*Page extract*
--

This has been in the works for quite a while, I believe there are 10 affected species on tens of thousands of acres. Links to discussions from when there were 9 developments planned have been scrubbed: now there are 20.

The Legislature identified three corridors for new toll roads, with the exact routes to be determined. The longest would run between Southwest Florida and Central Florida. The shortest would connect Florida’s Turnpike to the Suncoast Parkway. The third road would extend the Suncoast Parkway to I-10 and the Georgia state line.

A year ago, the Florida Legislature conceived a program to create three new toll roads totaling 330 miles across Florida’s hinterlands — the largest toll-road project in the country.

--

*Recorded information*
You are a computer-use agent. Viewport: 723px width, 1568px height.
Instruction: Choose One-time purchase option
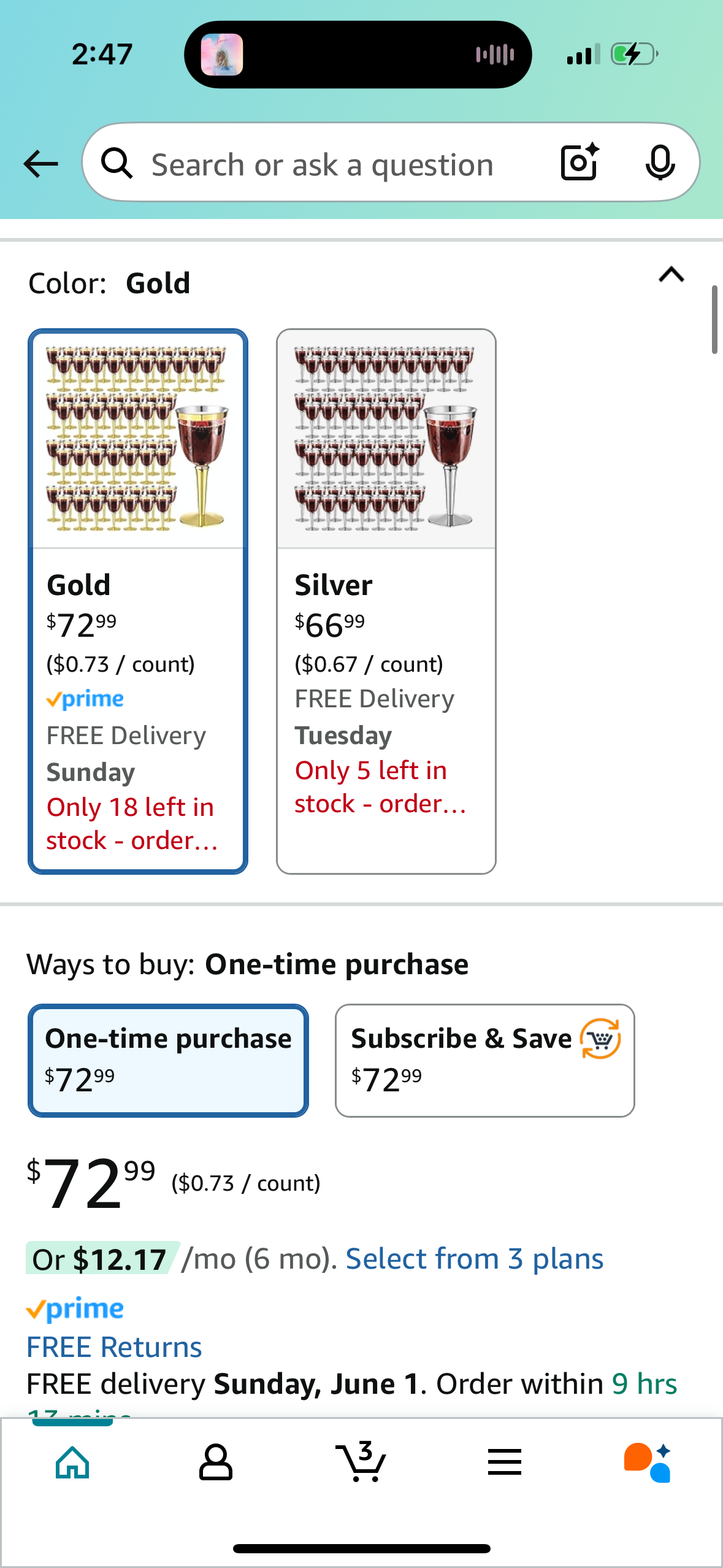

--

*About this task*
Answer these questions from the toll-road text:
1. How many affected species does the writer believe there are?
2. What would the shortest of the three new roads connect?
3. How many miles would the three new toll roads total?

*Expected output*
1. 10
2. Florida's Turnpike to the Suncoast Parkway
3. 330 miles